===== Records for this exercise =====

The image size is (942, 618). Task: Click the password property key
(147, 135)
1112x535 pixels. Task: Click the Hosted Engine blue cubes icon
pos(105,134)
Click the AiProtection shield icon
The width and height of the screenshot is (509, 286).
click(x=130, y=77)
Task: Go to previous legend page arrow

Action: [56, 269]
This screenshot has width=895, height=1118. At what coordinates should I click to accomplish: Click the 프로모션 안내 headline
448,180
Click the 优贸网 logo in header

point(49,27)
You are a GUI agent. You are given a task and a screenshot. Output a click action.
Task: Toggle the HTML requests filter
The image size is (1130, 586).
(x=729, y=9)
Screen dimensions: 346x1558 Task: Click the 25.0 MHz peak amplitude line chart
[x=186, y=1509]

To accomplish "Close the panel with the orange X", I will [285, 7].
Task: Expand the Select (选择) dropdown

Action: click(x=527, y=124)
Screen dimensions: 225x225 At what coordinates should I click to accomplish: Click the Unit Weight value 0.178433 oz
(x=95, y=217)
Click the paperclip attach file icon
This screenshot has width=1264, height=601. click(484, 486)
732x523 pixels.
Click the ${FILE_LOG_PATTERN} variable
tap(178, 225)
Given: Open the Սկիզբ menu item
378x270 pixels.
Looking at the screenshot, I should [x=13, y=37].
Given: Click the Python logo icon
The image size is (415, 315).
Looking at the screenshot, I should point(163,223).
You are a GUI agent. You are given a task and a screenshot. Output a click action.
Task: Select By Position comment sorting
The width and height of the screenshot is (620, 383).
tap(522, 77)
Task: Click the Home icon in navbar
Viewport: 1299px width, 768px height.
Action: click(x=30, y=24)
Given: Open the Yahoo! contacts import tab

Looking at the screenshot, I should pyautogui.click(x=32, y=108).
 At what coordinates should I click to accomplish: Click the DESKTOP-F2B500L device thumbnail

=====

Rewrite the lines of the Dataset items above as a numbered list, leaving out any blank lines.

1. The image size is (942, 618). Task: Click the password property key
2. (147, 135)
3. 1112x535 pixels. Task: Click the Hosted Engine blue cubes icon
4. pos(105,134)
5. Click the AiProtection shield icon
6. The width and height of the screenshot is (509, 286).
7. click(x=130, y=77)
8. Task: Go to previous legend page arrow
9. Action: [56, 269]
10. This screenshot has width=895, height=1118. At what coordinates should I click to accomplish: Click the 프로모션 안내 headline
11. 448,180
12. Click the 优贸网 logo in header
13. point(49,27)
14. You are a GUI agent. You are given a task and a screenshot. Output a click action.
15. Task: Toggle the HTML requests filter
16. The image size is (1130, 586).
17. (x=729, y=9)
18. Screen dimensions: 346x1558 Task: Click the 25.0 MHz peak amplitude line chart
19. [x=186, y=1509]
20. To accomplish "Close the panel with the orange X", I will [285, 7].
21. Task: Expand the Select (选择) dropdown
22. Action: click(x=527, y=124)
23. Screen dimensions: 225x225 At what coordinates should I click to accomplish: Click the Unit Weight value 0.178433 oz
24. (x=95, y=217)
25. Click the paperclip attach file icon
26. This screenshot has width=1264, height=601. click(484, 486)
27. 732x523 pixels.
28. Click the ${FILE_LOG_PATTERN} variable
29. tap(178, 225)
30. Given: Open the Սկիզբ menu item
31. 378x270 pixels.
32. Looking at the screenshot, I should [x=13, y=37].
33. Given: Click the Python logo icon
34. The image size is (415, 315).
35. Looking at the screenshot, I should point(163,223).
36. You are a GUI agent. You are given a task and a screenshot. Output a click action.
37. Task: Select By Position comment sorting
38. The width and height of the screenshot is (620, 383).
39. tap(522, 77)
40. Task: Click the Home icon in navbar
41. Viewport: 1299px width, 768px height.
42. Action: click(x=30, y=24)
43. Given: Open the Yahoo! contacts import tab
44. Looking at the screenshot, I should pyautogui.click(x=32, y=108).
45.  At what coordinates should I click to accomplish: Click the DESKTOP-F2B500L device thumbnail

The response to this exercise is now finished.